Didier Porte «Je suis la terreur du sommelier du Monoprix d’Arceuil»

Grands crus à domicile, psychologue du prix de la bouteille et culte des affaires au supermarché… L’humoriste Didier Porte est un amateur de vin qui collectionne les grands cépages pour le plaisir de les oublier dans la cave d’un copain. Heureusement, on n’était pas venus les mains vides.

 

Capture du 2015-06-09 15:50:11
Photo Thomas Laisné

Didier Porte on raconte que vous avez la plus grande cave du Plateau de Vanves….
J’ai environ 400 boureilles, mais ma cave est en Essonne chez un copain. Comme ce n’est pas tout près de chez moi, je n’y vais pas souvent, ce qui est très bien. Comme ça, je suis certain que mes vins vont vieillir.
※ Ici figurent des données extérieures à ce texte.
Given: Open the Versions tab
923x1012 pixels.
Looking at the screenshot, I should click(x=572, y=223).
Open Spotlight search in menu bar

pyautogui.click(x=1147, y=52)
Le plus agréable quand on a une cave, c’est de découvrir avec surprise des bouteilles qu’on avait presque oubliées.

A quand remonte votre passion des vins ?
J’ai toujours bu du vin. Adolescent, je vivais dans la Loire dans un petit patelin qui s’appelle Montbrison. Les paysans et les jeunes y buvaient du pinard. J’ai commencé par le gros rouge, alors que mes parents n’en buvaient pas. Ils n’y connaissaient rien. Et puis, j’ai commencé à m’intéresser aux grands vins en vieillissant, en même temps que j’ai pris goût à aller au restaurant. J’avais plus de trente ans quand j’ai commencé à vraiment apprécier les vins. C’est une initiation qui dure des années. Maintenant, il y a des petits jeunes qui s’intéressent au pinard très tôt et deviennent sommelier à 24 ans. Mais ça m’épate toujours. Il faut vraiment du temps pour forger son goût.

Quels sont vos vins préférés ?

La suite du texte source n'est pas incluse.